Auf einer anderen Wellenlänge funkt 1927 erstmalig das Vorläuferunternehmen von Columbia Broadcasting Systems (CBS): Am 18. September beginnt das US-Unternehmen mit der Ausstrahlung der ersten Radioprogramme.
Einen Monat nach Lindberghs legendärer Atlantik-Überquerung schauen die Menschen in Nordeuropa aus einem anderen Grund gebannt in den Himmel: Sie beobachten, wie sich während der totalen Sonnenfinsternis langsam der Mond vor die Sonne schiebt.
Neue Möglichkeiten bewegen die Menschen
Motorisierte Fortbewegung und Massenmobilität nehmen Fahrt auf: Zwischen New York und New Jersey wird der damals längste Autotunnel der Welt eröffnet. Der 2.608 Meter lange Holland Tunnel unter dem Hudson River erleichtert bis heute den Alltag unzähliger Pendler. Auch hierzulande wird 1927 ein großes Bauprojekt eingeweiht. Nach vier Jahren Bauzeit startet am 1. Juni der regelmäßige Eisenbahnverkehr auf dem Hindenburgdamm zwischen Sylt und dem Festland.
Die Schweden freuen sich über mehr Mobilität, als im April der erste Serien-Volvo, der ÖV4 „Jakob“, vom Band rollt. Die Erstausgabe des „öppen vagn“ (offener Wagen) hat jedoch ein Manko: Das Cabrio ist auch mit montierten Seitenscheiben und aufgezogenem Stoffdach nicht wasserdicht. Das bremst anfänglich den Verkauf in dem regenreichen Land.
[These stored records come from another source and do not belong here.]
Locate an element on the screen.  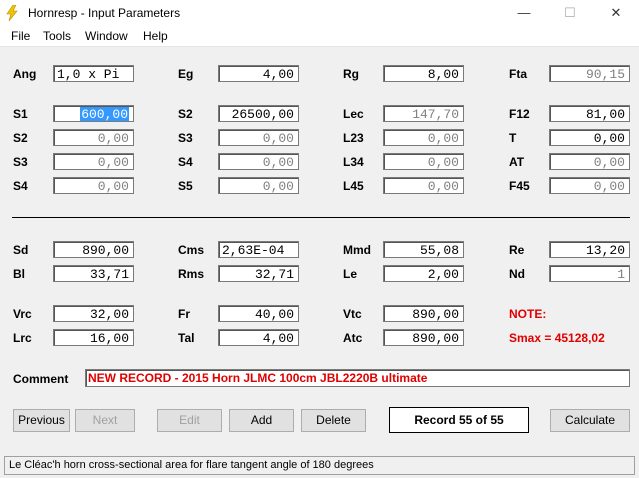
fta-field: 90,15 is located at coordinates (590, 74).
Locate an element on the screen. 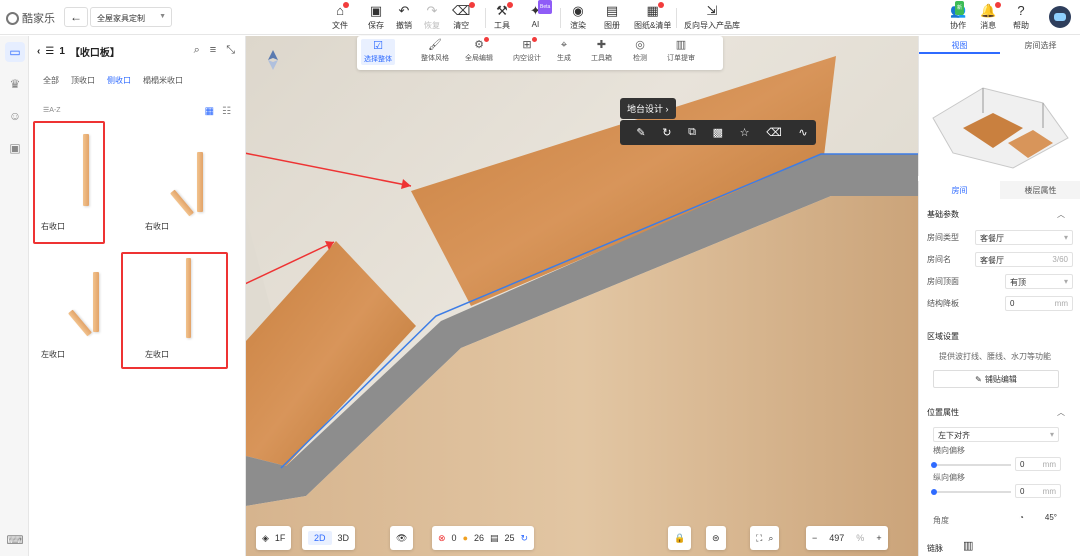  overall-style-button: 🖌 整体风格 is located at coordinates (435, 51).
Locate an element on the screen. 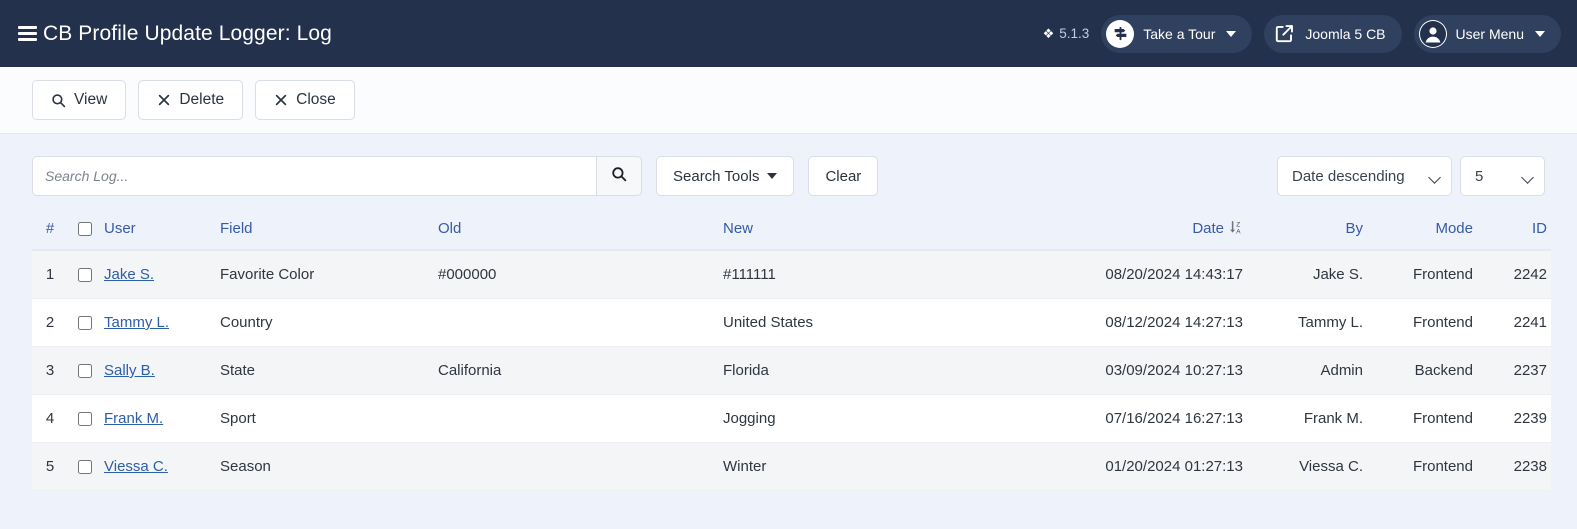 Image resolution: width=1577 pixels, height=529 pixels. row-date: 07/16/2024 16:27:13 is located at coordinates (1128, 418).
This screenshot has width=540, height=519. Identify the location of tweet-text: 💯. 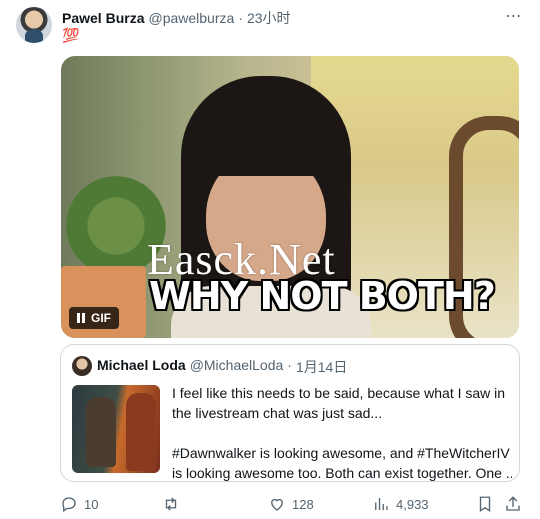
(71, 35).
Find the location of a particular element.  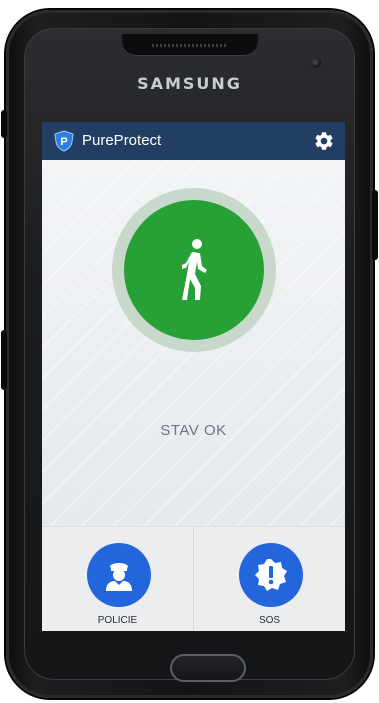

shield-logo-icon: P is located at coordinates (64, 141).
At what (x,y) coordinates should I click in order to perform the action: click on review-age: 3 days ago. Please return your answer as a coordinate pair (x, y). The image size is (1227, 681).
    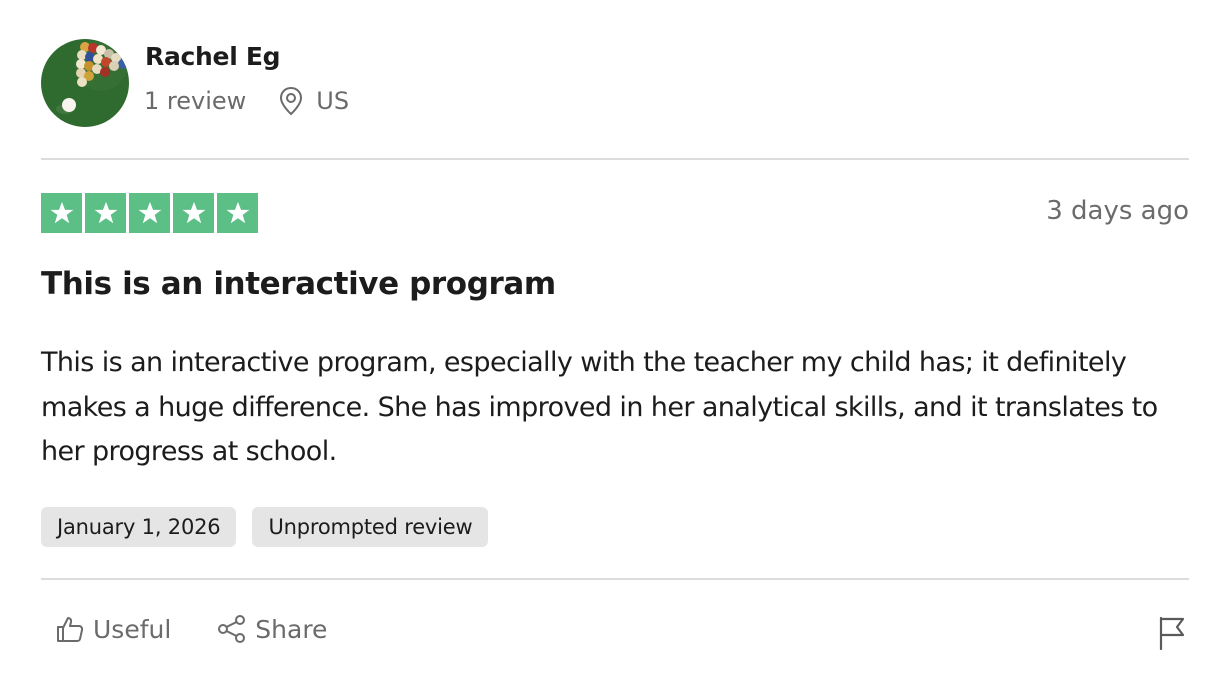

Während die Schweden am Auto arbeiten, gehen die Brasilianer in die Luft. 1927 gründet der deutsche Auswanderer Otto Ernst Meyer die brasilianische Fluggesellschaft Varig – und bringt die Menschen schnell und komfortabel auch an entlegene Ziele. Manche erreichen in Deutschland nun ihr Ziel, indem sie im Kreis fahren: Im Juni 1927 wird der Nürburgring mit dem ADAC-Eifelrennen eingeweiht. Das erste Automobilrennen auf der berühmten Rennstrecke gewinnt Rudolf „Karratsch“ Caracciola. Nach ihm wurde die legendäre Kurve auf dem Nürburgring, das Caracciola-Karussell, benannt.